A new fast confirmation rule mechanism lets you get a hard guarantee that Ethereum will not revert after one slot (12 seconds)
Security assumptions are (i) supermajority honest, (ii) network latency under ~3s. So one step below economic finality, but very strong for many use…
— vitalik.eth (@VitalikButerin) March 18, 2026
According to Ma, the parties that will benefit most are exchanges, L2s, bridges and solvers and RPCs. Under the current system, sending funds from Ethereum can take up to five minutes, resulting in billions of dollars in capital locked up in bridges. The setup has also forced users to select trusted bridges, which are faster, over non-minting bridges that give them the strongest rights over their assets, but are slower.
“Asset issuers should not have to choose between their assets flowing across chains and leveraging Ethereum’s strong property rights,” Ma says.

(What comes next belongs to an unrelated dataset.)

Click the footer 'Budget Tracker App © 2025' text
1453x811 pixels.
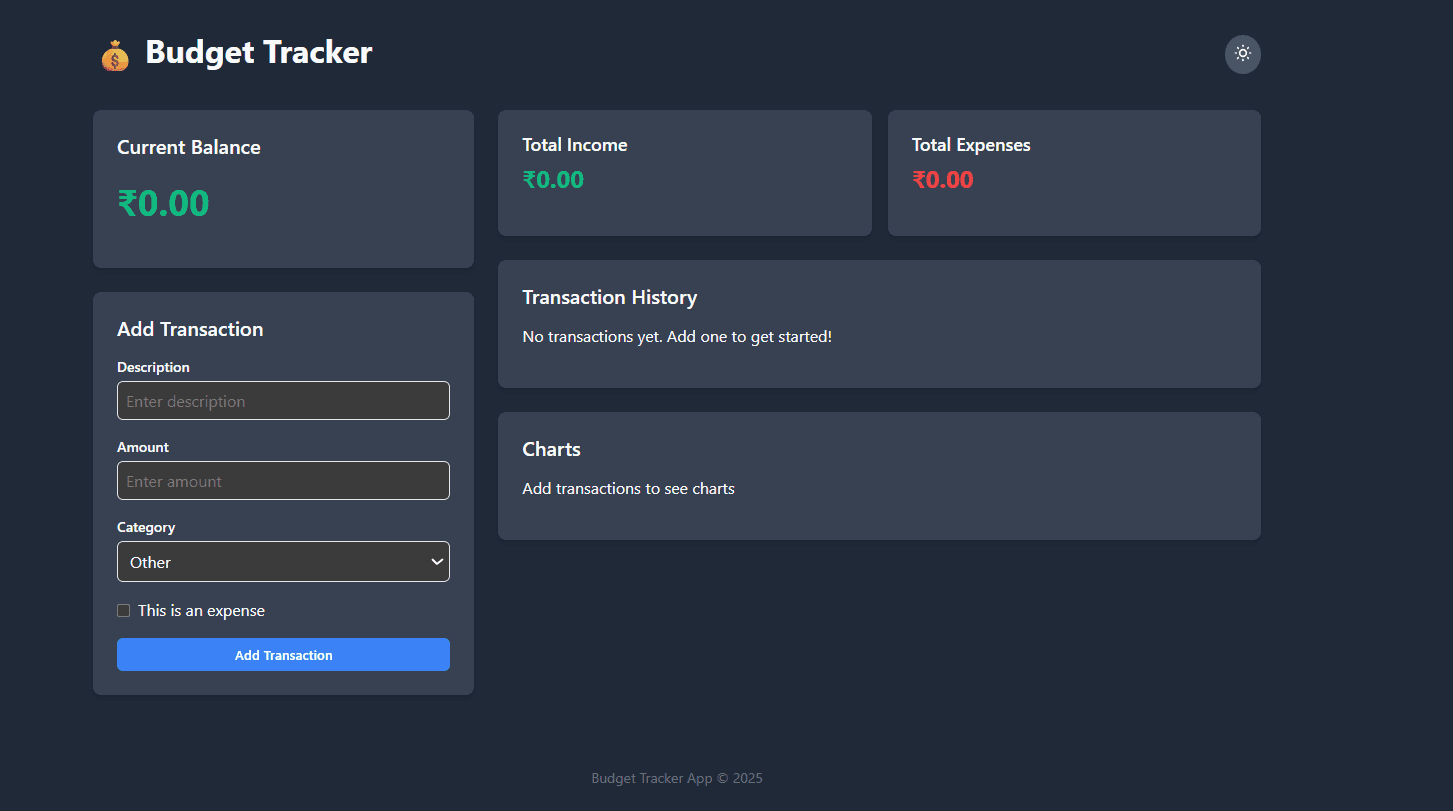[677, 778]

FCR Makes Ethereum Faster Without Sacrificing Security
Under FCR, when a transaction is included in a block and a validator attests to the block, it will be confirmed immediately. Previously, the transaction could only be confirmed after more blocks were added or it achieved full finality. FCR will use the same guarantee that underpins the assumption of finality for confirmed blocks.
One key difference is that while fast-confirmed blocks assume that no single adversary can control 33% of the stake, FCR uses a 25% threshold. In cases where the network is slow, FCR transactions will take slightly longer, and if FCR fails, the system will just default to the existing finality setup.
In the unlikely scenario that an adversary has a 25% stake, a fast-confirmed block can be reorged. However, at current prices, a 25% stake amounts to $20.8 billion, making it economically enviable.

Vitalik says that FCR is “one step below economic finality, but very strong for many use cases.”
The proposal aligns with the recently published mandate by the Ethereum Foundation that prioritizes privacy, security, open-source development and resistance to centralized controls. As CNF reported, Vitalik said that Ethereum will remain a “sanctuary technology” that’s accessible even when its rivals fold.
ETH trades at $2,200, dipping 6% over the past day for a $265.3 billion market cap.